--- BEGIN ---

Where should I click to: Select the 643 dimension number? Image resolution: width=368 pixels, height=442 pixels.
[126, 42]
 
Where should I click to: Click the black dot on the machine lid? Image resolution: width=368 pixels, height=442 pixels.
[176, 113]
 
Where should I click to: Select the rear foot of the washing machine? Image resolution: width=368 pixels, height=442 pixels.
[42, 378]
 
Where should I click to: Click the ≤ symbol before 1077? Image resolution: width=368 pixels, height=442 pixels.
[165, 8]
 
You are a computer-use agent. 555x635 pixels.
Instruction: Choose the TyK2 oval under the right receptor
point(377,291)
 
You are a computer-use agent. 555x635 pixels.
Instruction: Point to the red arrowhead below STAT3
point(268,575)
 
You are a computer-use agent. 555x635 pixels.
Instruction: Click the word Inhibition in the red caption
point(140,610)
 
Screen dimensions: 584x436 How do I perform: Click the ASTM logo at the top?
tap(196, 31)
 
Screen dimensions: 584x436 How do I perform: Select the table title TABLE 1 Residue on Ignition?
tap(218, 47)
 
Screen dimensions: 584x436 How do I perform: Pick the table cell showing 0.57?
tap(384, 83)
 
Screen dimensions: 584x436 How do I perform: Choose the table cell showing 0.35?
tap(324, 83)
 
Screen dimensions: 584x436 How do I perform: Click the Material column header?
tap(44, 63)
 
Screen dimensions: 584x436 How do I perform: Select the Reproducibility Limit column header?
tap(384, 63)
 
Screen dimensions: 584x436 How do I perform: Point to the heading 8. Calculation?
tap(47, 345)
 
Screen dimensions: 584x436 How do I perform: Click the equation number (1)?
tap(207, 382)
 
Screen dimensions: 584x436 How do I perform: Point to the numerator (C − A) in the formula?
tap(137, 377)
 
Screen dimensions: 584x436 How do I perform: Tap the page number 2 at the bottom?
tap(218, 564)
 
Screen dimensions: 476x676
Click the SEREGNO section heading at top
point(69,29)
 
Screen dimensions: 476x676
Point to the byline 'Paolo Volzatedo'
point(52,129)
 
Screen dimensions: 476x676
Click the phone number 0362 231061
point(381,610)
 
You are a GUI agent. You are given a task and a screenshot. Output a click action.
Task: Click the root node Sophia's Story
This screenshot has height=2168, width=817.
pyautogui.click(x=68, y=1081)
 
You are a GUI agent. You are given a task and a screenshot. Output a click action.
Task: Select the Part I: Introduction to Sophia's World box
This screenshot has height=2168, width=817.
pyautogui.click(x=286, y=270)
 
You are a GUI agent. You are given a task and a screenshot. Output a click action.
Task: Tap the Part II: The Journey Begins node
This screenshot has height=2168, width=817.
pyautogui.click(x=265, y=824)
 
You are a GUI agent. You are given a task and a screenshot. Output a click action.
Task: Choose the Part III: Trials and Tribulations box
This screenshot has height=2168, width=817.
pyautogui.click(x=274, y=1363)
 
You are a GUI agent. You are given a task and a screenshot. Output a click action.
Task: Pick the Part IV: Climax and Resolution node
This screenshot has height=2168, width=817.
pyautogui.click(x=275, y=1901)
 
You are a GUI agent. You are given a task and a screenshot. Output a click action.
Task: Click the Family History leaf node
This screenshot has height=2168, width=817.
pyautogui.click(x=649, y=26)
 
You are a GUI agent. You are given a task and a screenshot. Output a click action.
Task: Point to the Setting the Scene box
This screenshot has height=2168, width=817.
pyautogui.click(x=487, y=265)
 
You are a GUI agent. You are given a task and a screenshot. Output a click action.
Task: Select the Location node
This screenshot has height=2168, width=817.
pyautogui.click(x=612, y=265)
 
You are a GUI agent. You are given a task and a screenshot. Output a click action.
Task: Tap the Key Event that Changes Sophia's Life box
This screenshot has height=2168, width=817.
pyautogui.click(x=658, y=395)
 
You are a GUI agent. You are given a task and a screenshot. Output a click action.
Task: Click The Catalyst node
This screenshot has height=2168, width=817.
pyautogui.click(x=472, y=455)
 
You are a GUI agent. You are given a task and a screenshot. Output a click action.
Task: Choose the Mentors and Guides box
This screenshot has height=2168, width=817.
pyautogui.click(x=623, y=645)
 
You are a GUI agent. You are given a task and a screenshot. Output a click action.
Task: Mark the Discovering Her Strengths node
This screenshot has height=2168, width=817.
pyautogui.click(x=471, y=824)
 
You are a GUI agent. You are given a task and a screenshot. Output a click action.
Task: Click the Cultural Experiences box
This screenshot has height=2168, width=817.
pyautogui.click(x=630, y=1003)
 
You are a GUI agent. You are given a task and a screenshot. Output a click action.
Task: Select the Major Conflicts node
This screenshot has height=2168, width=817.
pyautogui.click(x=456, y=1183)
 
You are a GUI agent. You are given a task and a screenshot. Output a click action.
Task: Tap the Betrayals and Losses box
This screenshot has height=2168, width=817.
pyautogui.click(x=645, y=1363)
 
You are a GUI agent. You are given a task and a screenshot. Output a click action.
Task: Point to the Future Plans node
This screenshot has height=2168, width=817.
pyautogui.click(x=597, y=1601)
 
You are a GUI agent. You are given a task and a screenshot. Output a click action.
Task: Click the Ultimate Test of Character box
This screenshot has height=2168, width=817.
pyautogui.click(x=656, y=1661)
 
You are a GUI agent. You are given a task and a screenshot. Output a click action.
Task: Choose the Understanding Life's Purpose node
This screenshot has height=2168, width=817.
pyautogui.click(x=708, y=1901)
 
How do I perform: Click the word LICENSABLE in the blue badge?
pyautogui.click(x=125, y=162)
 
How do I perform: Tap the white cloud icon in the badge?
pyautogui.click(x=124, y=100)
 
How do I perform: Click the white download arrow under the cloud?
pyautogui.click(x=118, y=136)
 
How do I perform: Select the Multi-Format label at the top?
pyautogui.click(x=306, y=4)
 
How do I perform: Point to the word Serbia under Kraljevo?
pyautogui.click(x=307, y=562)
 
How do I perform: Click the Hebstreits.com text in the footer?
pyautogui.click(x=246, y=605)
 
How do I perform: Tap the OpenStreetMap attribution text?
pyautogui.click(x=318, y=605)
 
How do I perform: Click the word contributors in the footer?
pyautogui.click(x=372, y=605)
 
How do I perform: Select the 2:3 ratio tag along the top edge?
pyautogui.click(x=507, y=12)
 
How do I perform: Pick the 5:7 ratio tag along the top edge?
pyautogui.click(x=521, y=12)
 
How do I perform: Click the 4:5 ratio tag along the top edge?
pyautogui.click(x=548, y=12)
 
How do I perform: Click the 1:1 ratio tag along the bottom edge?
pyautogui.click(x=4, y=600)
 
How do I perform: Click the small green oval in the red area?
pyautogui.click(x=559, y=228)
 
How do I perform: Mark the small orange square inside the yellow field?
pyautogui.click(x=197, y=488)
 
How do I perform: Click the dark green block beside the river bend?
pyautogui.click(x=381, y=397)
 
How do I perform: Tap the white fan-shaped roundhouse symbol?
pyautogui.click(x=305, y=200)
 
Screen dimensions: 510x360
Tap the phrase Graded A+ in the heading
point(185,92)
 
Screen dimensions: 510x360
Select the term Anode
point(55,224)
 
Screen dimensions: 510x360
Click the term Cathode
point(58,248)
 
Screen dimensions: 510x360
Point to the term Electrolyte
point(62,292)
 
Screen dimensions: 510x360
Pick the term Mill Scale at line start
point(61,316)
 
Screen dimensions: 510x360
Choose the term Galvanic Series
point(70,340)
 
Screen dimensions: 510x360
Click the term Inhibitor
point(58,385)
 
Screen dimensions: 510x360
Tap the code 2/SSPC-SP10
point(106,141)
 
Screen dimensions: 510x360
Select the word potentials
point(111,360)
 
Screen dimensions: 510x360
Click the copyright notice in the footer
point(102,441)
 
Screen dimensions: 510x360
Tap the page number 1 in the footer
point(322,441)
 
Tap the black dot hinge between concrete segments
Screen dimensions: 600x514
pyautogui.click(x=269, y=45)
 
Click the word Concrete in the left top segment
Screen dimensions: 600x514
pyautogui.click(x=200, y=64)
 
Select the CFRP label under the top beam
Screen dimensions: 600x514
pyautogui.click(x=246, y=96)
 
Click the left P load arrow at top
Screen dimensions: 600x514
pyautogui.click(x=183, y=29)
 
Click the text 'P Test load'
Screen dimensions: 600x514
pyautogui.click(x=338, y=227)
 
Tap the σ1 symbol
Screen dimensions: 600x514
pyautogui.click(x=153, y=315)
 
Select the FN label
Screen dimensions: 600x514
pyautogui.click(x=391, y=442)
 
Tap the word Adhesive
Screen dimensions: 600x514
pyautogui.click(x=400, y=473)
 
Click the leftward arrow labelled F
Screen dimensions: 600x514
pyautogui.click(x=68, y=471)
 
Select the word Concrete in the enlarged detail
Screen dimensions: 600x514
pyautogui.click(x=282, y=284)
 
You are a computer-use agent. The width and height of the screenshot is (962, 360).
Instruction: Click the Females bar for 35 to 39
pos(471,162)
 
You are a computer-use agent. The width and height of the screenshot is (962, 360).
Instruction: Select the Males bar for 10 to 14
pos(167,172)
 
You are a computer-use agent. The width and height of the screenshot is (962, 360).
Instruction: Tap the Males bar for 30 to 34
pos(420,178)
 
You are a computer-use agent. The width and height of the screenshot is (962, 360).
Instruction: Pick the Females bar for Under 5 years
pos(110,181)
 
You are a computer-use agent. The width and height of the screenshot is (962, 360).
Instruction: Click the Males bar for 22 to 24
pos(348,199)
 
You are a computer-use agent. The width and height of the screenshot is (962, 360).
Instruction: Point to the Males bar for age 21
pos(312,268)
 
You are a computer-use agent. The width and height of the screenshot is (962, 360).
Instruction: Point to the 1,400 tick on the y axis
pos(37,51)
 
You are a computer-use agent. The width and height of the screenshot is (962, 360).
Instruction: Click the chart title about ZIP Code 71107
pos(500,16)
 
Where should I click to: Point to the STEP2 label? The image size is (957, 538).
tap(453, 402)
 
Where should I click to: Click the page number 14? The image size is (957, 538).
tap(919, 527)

--- END ---

* Directions
Reproduce the rows from the start up to and including the line with "tap(384, 63)", swapping "table cell" for "table entry" and leaving everything else unchanged.

* The solution
Where should I click to: Select the 643 dimension number? Image resolution: width=368 pixels, height=442 pixels.
[126, 42]
 
Where should I click to: Click the black dot on the machine lid? Image resolution: width=368 pixels, height=442 pixels.
[176, 113]
 
Where should I click to: Select the rear foot of the washing machine? Image resolution: width=368 pixels, height=442 pixels.
[42, 378]
 
Where should I click to: Click the ≤ symbol before 1077? Image resolution: width=368 pixels, height=442 pixels.
[165, 8]
 
You are a computer-use agent. 555x635 pixels.
Instruction: Choose the TyK2 oval under the right receptor
point(377,291)
 
You are a computer-use agent. 555x635 pixels.
Instruction: Point to the red arrowhead below STAT3
point(268,575)
 
You are a computer-use agent. 555x635 pixels.
Instruction: Click the word Inhibition in the red caption
point(140,610)
 
Screen dimensions: 584x436 How do I perform: Click the ASTM logo at the top?
tap(196, 31)
 
Screen dimensions: 584x436 How do I perform: Select the table title TABLE 1 Residue on Ignition?
tap(218, 47)
 
Screen dimensions: 584x436 How do I perform: Pick the table entry showing 0.57?
tap(384, 83)
 
Screen dimensions: 584x436 How do I perform: Choose the table entry showing 0.35?
tap(324, 83)
 
Screen dimensions: 584x436 How do I perform: Click the Material column header?
tap(44, 63)
 
Screen dimensions: 584x436 How do I perform: Select the Reproducibility Limit column header?
tap(384, 63)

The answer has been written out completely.